#### Task input

• • • • •

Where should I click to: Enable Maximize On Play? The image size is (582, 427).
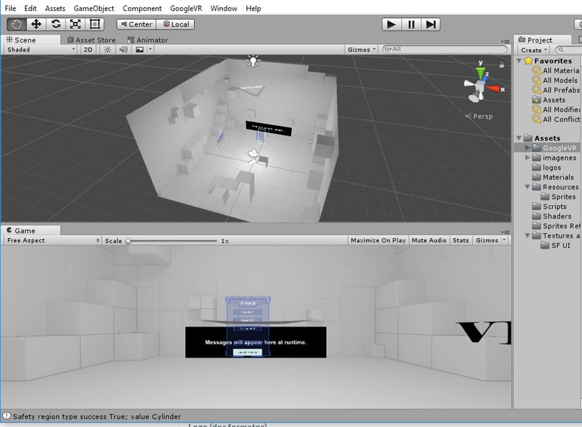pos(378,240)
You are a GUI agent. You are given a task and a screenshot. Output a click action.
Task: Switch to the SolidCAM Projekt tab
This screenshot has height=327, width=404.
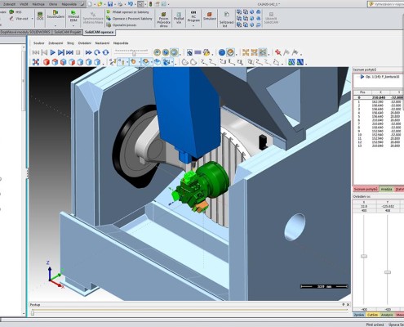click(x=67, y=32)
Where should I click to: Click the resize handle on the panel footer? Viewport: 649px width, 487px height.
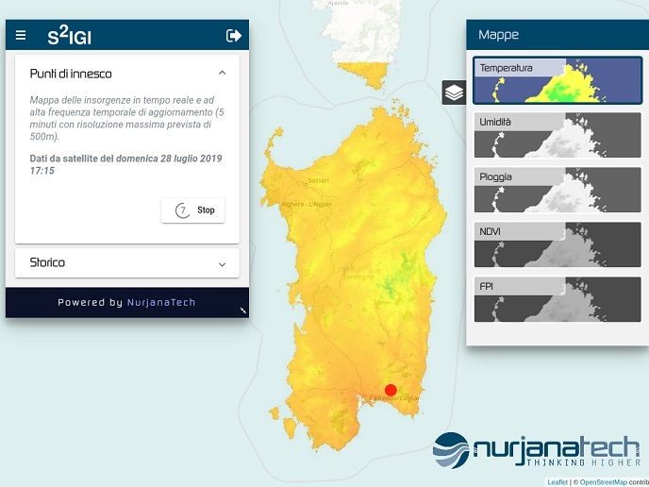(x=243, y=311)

• • • • •

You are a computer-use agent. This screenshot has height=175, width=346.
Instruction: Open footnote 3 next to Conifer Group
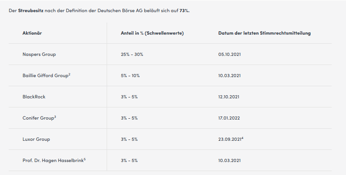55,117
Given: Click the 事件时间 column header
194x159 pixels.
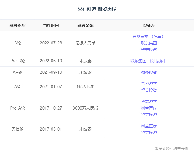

• • • • •

#### Action item
Copy word for word the span of the records above that begins at the line with "Instruction: Open footnote" and ends at the line with "194x159 pixels.", including those two lines but not the pictures.

#### Written answer
Instruction: Open footnote 3 next to Conifer Group
55,117
Given: Click the 事件时间 column header
194x159 pixels.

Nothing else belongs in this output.